The first line of the entries through the line bearing "Services (229, 2387)": copy these lines exactly and return nothing else.
○ ○ ○
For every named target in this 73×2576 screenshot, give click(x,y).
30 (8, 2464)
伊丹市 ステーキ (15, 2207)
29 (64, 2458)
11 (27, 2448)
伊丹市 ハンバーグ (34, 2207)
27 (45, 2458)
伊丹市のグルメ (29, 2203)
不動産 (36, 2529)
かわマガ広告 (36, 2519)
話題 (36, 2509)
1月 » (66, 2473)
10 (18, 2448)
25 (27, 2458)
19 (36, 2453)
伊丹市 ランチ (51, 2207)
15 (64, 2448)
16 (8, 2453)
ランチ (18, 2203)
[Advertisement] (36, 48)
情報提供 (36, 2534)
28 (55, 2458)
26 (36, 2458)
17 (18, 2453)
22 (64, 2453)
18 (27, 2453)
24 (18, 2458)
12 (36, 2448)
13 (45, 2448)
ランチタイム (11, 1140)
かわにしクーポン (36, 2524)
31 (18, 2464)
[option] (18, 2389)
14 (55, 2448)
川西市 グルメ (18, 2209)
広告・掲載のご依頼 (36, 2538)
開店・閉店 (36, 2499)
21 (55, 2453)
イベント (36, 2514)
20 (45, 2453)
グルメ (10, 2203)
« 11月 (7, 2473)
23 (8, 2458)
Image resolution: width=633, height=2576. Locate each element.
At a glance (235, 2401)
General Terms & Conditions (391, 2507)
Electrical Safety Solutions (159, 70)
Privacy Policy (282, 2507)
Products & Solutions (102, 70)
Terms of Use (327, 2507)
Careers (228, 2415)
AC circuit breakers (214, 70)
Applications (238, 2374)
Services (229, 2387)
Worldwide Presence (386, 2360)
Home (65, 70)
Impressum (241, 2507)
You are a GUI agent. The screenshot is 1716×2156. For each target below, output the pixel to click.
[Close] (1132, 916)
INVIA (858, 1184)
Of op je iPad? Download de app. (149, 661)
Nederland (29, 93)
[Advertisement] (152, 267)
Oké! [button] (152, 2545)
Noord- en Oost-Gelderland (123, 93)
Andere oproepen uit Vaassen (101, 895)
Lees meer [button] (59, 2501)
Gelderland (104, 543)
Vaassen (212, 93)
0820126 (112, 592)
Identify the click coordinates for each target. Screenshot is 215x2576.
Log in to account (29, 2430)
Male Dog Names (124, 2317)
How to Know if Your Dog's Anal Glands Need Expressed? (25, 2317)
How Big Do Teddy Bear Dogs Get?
○ ○ ○
- [Answer to the exercise]
For every named target in this 73×2576 screenshot, give click(x,y).
30 (8, 2464)
伊丹市 ステーキ (15, 2207)
29 (64, 2458)
11 (27, 2448)
伊丹市 ハンバーグ (34, 2207)
27 (45, 2458)
伊丹市のグルメ (29, 2203)
不動産 (36, 2529)
かわマガ広告 (36, 2519)
話題 (36, 2509)
1月 » (66, 2473)
10 (18, 2448)
25 (27, 2458)
19 (36, 2453)
伊丹市 ランチ (51, 2207)
15 (64, 2448)
16 (8, 2453)
ランチ (18, 2203)
[Advertisement] (36, 48)
情報提供 (36, 2534)
28 (55, 2458)
26 (36, 2458)
17 (18, 2453)
22 (64, 2453)
18 (27, 2453)
24 (18, 2458)
12 (36, 2448)
13 (45, 2448)
ランチタイム (11, 1140)
かわにしクーポン (36, 2524)
31 (18, 2464)
[option] (18, 2389)
14 (55, 2448)
川西市 グルメ (18, 2209)
広告・掲載のご依頼 (36, 2538)
開店・閉店 (36, 2499)
21 (55, 2453)
イベント (36, 2514)
20 (45, 2453)
グルメ (10, 2203)
« 11月 (7, 2473)
23 (8, 2458)
Image resolution: width=633, height=2576. Locate each element.
At a glance (235, 2401)
General Terms & Conditions (391, 2507)
Electrical Safety Solutions (159, 70)
Privacy Policy (282, 2507)
Products & Solutions (102, 70)
Terms of Use (327, 2507)
Careers (228, 2415)
AC circuit breakers (214, 70)
Applications (238, 2374)
Services (229, 2387)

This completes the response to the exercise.